Resumen IA supervisado
El juicio por el despido de más de 2.000 trabajadores de Telus, empresa encargada de moderar contenidos para Meta, ha comenzado en Barcelona. Los trabajadores denunciaron problemas de salud mental debido al contenido perturbador que debían filtrar, como material de explotación infantil y violencia extrema. A pesar de las demandas judiciales, Telus cerró su sede en Barcelona en 2025, argumentando motivos productivos tras la retirada de Meta como cliente. El sindicato FIST alega que los despidos fueron represalias por las reclamaciones de la plantilla. El tribunal deberá decidir si los despidos fueron justificados o una estrategia para evitar litigios.
* Resumen supervisado por periodistas.
Este martes ha empezado en Barcelona el juicio por el despido de más de 2.000 trabajadores vinculados a Meta, la empresa de Mark Zuckerberg. Varios trabajadores de Telus, la empresa que moderaba los contenidos de sus redes, denunciaron problemas en su salud mental por el terrible contenido que tenían que filtrar. La empresa niega que se trate de una "represalia" por las demandas judiciales de la plantilla.
Estos trabajadores han sido durante años el filtro de lo que hay en las redes sociales de Meta. "Esto me atraía muchísimo porque pensaba literalmente que estaba haciendo un bien real a la sociedad", comentó una de las exempleadas en Salvados en 2024.
Eran los moderadores de contenido que consumen los usuarios. Sin embargo, la dureza de los vídeos que tenían que filtrar les acabó afectando. "Empecé a ver un contenido pederasta, de explotación infantil, pornografía infantil...", comentó la extrabajadora. Otro exempleado relató en Salvados un vídeo en el que alguien "cogía a su hijo de dos años y lo abría en canal".

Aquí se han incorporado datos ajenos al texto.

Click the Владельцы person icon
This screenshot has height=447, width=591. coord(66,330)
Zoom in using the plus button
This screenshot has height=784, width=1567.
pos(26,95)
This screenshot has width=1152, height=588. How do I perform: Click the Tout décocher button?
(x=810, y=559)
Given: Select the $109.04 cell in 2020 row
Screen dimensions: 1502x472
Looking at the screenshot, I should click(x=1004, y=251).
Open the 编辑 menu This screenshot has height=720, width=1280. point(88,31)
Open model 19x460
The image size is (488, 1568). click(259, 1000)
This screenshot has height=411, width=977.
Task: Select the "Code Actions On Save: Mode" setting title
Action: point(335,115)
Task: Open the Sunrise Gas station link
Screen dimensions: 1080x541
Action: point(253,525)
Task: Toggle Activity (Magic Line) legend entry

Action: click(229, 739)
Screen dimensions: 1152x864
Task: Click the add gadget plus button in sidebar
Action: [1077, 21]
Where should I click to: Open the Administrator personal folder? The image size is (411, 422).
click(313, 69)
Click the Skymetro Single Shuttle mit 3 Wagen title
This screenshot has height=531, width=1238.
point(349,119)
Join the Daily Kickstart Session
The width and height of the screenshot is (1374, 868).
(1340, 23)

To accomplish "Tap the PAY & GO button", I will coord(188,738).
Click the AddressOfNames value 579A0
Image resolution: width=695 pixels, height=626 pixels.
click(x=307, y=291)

Miguel Ángel Basch, secretario general del sindicato FIST, explica que acumularon más de 1.200 reclamaciones pendientes por daños en su salud mental como "estrés postraumático, depresiones severas y crónicas (...) a raíz del visionado de contenido directamente inhumano".
Una decisión "vinculada a la producción"
En 2025, y con los procedimientos judiciales ya abiertos, Telus anunció el cierre de la sede de Barcelona, dejando a 2.000 trabajadores en la calle. Desde el sindicato Fist, denuncian que son represalias por las reclamaciones de la plantilla.
"¿Ustedes se quejan, hacen valer sus derechos, toman acciones sindicales? Pues estas son las consecuencias", reprocha Basch.
La empresa se defiende diciendo que es un motivo estrictamente vinculado a la producción. "Era una causa productiva porque el cliente, Meta, se va. Por tanto, desaparece la función", sostiene Alejandro José de Llano, representante de CCC Barcelona.
Ahora el tribunal tendrá que determinar si hubo motivos suficientes en los despidos o si fue una estrategia para deshacerse de una plantilla con numerosos procedimientos judiciales.